[START OF Supplied passage]

I have browsed through your project and I really appreciate the detail you’ve gone into explaining the process. I am curious, with the processing power of the BNO055, would it be possible to ran double integration and fft to obtain real time displacement from the IMU without going through an arduino only. I am not familiar with MATLAB and was thinking of playing around with a similar project since I’ve got one of those IMU’s available.

thanks

Hey Rich,

Yes I’m sure that it is possible. I started out with Matlab in an attempt to figure out what kind of algorithm would work best with the intention of then moving to a microcontroller. Life got in the way and I never for around to that. One of the main reasons I even started this project is I used to work in the marine data industry. One day my manager plops a new sensor on my desk and asked my to write a driver for it. He told me it cost ten thousand euros and to be careful with it. It was an ocean wave sensor. I cracked it open to take a look at the PCB inside and they had the microcontroller from a teensy (cant recall which one, 2 or 3 probably) and an accelerometer. It was then that I realised that even though these wave sensors sell for thousands of euros, the hardware they use is relatively cheap. The magic sauce is in the algorithms. I would love to see an open-source open wave sensor out there.

[END OF Supplied passage]

→ **Problems to solve**:
a. Put the lines of the listing into a numbered list, from the line holding "Task: Open the wrench tools icon" through the end of the listing, both ends included. Leave out blank lines.
b. Write what comes next in the exchange about getting real-time displacement from the BNO055, picking up from where it stops.

[START OF Data extract]

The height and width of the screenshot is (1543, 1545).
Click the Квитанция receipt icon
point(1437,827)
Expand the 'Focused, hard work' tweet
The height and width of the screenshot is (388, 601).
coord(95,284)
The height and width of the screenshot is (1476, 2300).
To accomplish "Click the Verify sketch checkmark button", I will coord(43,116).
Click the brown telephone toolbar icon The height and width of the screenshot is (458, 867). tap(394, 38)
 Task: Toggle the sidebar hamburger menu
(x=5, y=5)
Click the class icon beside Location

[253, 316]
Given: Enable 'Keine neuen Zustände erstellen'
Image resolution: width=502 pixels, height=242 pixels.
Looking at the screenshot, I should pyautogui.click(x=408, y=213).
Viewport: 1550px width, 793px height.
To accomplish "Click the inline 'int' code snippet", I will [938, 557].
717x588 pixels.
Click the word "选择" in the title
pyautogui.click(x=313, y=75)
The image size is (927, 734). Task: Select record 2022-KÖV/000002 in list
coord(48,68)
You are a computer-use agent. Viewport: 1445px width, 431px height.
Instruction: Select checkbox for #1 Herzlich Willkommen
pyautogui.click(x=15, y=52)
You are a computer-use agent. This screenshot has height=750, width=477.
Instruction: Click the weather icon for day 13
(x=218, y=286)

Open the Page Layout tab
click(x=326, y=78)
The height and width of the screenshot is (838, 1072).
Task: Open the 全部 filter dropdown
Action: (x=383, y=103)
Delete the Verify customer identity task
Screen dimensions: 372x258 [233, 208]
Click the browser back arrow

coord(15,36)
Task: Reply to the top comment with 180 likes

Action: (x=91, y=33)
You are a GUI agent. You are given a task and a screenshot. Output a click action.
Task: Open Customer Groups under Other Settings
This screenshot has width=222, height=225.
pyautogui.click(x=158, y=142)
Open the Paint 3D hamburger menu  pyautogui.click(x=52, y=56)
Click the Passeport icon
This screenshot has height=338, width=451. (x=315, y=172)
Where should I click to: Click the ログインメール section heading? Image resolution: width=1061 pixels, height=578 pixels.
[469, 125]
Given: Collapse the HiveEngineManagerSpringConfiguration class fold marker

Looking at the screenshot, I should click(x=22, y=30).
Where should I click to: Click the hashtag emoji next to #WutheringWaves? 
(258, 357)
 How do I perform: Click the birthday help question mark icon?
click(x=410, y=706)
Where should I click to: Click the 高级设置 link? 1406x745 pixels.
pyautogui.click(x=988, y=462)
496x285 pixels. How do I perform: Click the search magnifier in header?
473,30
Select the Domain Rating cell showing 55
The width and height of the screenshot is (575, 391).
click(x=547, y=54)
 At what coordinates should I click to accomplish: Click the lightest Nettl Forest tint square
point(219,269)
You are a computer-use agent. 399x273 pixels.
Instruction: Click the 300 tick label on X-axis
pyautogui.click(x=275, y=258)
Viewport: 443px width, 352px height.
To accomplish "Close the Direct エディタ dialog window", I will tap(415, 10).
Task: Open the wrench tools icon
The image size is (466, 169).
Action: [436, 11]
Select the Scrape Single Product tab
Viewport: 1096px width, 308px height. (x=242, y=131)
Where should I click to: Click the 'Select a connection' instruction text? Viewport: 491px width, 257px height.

[END OF Data extract]

→ **Set of answers**:
a.
1. Task: Open the wrench tools icon
2. The image size is (466, 169).
3. Action: [436, 11]
4. Select the Scrape Single Product tab
5. Viewport: 1096px width, 308px height. (x=242, y=131)
6. Where should I click to: Click the 'Select a connection' instruction text? Viewport: 491px width, 257px height.

b.
There is a group of guys in Spain that made an ocean wave sensor using an Arduino and an accelerometer, they wrote a paper about it which you can see here: https://www.wattnotions.com/wp-content/uploads/2023/04/bares-wave-sensor.pdf

Unfortunately, they did not open-source the algorithm and in fact, I believe they went on to turn that project into a commercial venture! So if you crack the code…do the world a favour and share the algo…there should be an ocean wave sensor on every data buoy in the world and that will happen if they become dirt cheap. Huge benefits for real-time ocean wave data which is very useful for emergency services, fishermen etc – your invention could literally save a life if it becomes ubiquitous.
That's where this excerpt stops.